When we determine accountability, of ourselves as well as others, we must start with who knew what and when. That’s a difficult line to measure when one considers that what we “know” isn’t necessarily known. First, there are the things we think we know. Then, there are the things we’re sure we know, until facts come to light proving otherwise. Finally, there are the things we don’t want to know, occupying every element of our lives. The mental gymnastics required in ignoring whole portions of reality constitute it as a minor miracle to find that we actually know anything.

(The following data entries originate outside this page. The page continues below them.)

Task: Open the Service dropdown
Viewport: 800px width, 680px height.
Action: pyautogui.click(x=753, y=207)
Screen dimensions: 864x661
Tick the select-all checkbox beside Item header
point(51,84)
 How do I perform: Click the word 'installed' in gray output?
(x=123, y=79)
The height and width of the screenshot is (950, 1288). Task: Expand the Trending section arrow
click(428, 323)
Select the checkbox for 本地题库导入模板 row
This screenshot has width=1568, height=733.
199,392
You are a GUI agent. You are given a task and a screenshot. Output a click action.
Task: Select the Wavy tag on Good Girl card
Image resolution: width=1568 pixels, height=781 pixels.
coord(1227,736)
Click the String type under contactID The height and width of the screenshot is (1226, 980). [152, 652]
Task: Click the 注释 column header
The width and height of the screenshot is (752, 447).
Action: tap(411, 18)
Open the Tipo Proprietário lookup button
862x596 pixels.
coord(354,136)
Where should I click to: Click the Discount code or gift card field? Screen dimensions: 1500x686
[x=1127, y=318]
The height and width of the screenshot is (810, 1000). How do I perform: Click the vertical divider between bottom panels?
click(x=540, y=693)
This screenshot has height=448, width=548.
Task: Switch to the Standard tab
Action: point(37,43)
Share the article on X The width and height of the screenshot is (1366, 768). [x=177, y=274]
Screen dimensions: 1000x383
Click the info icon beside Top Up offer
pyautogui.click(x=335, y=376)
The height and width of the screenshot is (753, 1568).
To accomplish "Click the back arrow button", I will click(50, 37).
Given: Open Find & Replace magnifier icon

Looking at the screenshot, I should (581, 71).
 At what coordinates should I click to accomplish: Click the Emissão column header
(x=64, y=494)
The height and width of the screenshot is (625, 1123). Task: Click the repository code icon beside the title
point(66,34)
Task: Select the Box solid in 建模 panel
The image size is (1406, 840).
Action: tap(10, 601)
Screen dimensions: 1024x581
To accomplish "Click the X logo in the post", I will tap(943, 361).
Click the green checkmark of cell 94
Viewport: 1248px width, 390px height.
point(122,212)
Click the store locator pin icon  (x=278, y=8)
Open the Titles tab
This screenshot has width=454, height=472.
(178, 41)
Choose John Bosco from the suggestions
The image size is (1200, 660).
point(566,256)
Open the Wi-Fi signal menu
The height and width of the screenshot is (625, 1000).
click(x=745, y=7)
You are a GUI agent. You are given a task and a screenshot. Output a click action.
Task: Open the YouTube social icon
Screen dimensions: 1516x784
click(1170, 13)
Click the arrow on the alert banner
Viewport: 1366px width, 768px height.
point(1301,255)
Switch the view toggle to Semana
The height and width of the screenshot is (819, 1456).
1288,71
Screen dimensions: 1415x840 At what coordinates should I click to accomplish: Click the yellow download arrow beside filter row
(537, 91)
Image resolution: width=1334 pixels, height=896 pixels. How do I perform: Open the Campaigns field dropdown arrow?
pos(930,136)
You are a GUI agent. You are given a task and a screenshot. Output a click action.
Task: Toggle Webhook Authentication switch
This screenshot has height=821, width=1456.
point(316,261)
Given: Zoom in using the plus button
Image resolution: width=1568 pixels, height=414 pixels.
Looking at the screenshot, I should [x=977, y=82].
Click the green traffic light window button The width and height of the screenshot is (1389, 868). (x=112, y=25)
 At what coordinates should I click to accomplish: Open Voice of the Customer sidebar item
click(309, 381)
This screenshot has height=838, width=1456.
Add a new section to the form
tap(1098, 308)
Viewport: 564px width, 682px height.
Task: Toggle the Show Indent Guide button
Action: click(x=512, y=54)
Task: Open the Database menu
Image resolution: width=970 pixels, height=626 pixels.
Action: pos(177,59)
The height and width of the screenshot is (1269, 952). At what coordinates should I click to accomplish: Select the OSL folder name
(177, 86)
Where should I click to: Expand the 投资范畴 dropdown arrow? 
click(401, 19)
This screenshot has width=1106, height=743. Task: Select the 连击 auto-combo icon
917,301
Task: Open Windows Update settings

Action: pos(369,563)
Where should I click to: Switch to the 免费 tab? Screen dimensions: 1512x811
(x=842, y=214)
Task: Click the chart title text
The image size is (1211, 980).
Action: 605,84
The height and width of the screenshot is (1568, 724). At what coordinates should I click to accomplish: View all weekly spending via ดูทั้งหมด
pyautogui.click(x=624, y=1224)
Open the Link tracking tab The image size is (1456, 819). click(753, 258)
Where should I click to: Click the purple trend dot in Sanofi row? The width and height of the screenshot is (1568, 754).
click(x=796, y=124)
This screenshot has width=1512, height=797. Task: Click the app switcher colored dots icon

The French psychologist Jacques Lacan described the three orders of reality as Imaginary, Symbolic & Real and in doing so set the pattern for post-structuralism among present-day philosophers. If the product of the imaginary order is self-delusion, while that of the symbolic order constitutes our inability to shape our inner impressions into outward expression, then what is real? According to Slovenian philosopher and psychoanalyst Slavoj Žižek (If you haven’t seen him in the film documentary “The Reality of the Virtual,” you’re missing a mind-blowing experience.) reality centers on what we think we believe, even when we unconsciously know those beliefs to be based on false information.
So, why do we not want to know certain things? Is it that by knowing we must act? Are certain facts too embarrassingly evil to comprehend … or simply too contradictory to our universal model of justice to allow for any peace of mind? All of the above is probably the best answer. History is full of examples, enough to fill great libraries. We can’t stop with Nazi Germany or Soviet Russia; at nearly each step through the entire roll call of the United Nations, we can point to a time when misdeeds, some exceedingly atrocious, occurred in a particular country, in open view, which nobody willingly claimed to have witnessed. It is the unwritten Eleventh Commandment: Thou Shalt Not Know – because what you don’t know can’t hurt you. Such a premise becomes a self-sustaining known, a fact unto itself.
Admiral John Poindexter brought the term plausible deniability to the dinner tables of Americans with his testimony during the Iran-Contra hearings. His boss, CIA Director William Casey, was busy dying of brain cancer at the time, so Poindexter and Colonel Oliver North were the only persons left who could shield President Reagan from blame in the arms-for-hostages scheme. The end result, for many of us who witnessed the charade, was a proper dose of plausible gullibility. We didn’t want to debate the propriety of funding Nicaraguan rebels with money procured from an illegal Iranian arms deal. We focused on the release of the hostages, the only clean element poured from that half-empty glass. It was unthinkable that facts should intrude on our happy memory of the welcome home party.
We know what we know, and then expend a great deal of energy in denying a large portion of such knowledge. We know that when most people are facing criminal charges, their first instinct is to lie about their involvement. Their legal counsel encourages such behavior from the start, in order to acquire some leverage over the situation. We also know that people can be wrongfully charged, either through honest error or sinister malice. Still, more often than not, outside observers will presume to render an instantaneous verdict in their minds before many facts appear. When it happens, the deciding criteria usually fall under the heading of, “What feels most acceptable to my personal definition of right and wrong?” In doing this, all parties to our system of justice, including those casual observers who comprise the jury pool and (God forbid) the jurists who may preside over the trials, have thrown personal accountability to the wind in exchange for a comfortable place to rest their heads.
As adults, we may be too jaded, or too purposefully ignorant, to change our unconscious desire to ignore real truth in an effort to maintain some impression of personal control. We can’t even cope with the inevitability of our own deaths until that moment when we’re breathing in the close scent of it. So, we compound the false acts by pointing to our children as our one hope for the better, while knowing, even as we deny it, that what we refuse to admit presently will return to haunt them someday.